Attempts to encourage rapid recovery on greens have varied widely between courses. Some course have done little more than spike in a little bentgrass and apply starter fertilizer, while others in Minnesota have constructed propane heated tents over damaged turf to increase soil temperature enough to germinate bentgrass in April. No doubt, some techniques have performed better than others.
One tidbit of sound recovery advice that I sometimes overlook is the need to raise the height of cut of the greens throughout the recovery process and not raise just a little, but a lot. The relationship between faster recovery and generous mowing heights was clearly evident on a recent tour of a course that experienced winter injury to relatively new bentgrass greens.
However, “raising” the mowing height is a concept relative to the typical mowing height of greens when they are healthy, and that base value tends to shrink by a few thousandths every season. Long gone are the days when kicking up the height a notch meant raising the bench setting from 5/32” (0.156) to 3/16” (0.187). Mention a mowing height of 3/16” to a recent turf school graduate and they look at you as though the bedknives must have been made from chipped flint by a Neanderthal.
The lesson I learned this spring is that raising the height of cut to facilitate recovery means just that…raise the height of cut. Changing from 0.105 to 0.120 doesn’t mean squat to an immature bentgrass seedling because it won’t tolerate either height at that stage of growth. Who would build a new bentgrass green and then mow for the first time at 0.120? Yet, some courses believe the big dead spot of Poa will somehow transform into bentgrass by seeding into a 40 degree root zone of nearly straight sand and then raising the mowing height all the way up to 0.125.
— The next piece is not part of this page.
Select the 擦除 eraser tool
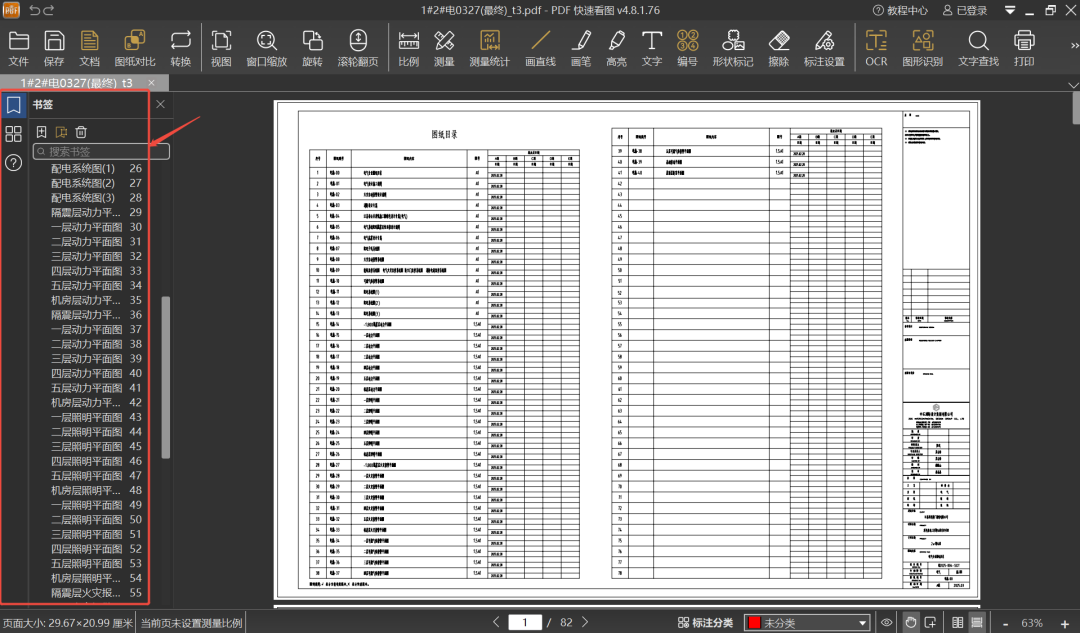The height and width of the screenshot is (633, 1080). click(778, 48)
There are a slew of factors to consider if you want to achieve rapid recovery from winter injury and that discussion is more appropriate for a Turf Advisory Service visit versus a short regional update. Forget about small relative changes in mowing heights as they are hardly worth the trouble. The take home message this month is to really raise the mowing height (0.175 - 0.200) if you really want to recover sooner than later.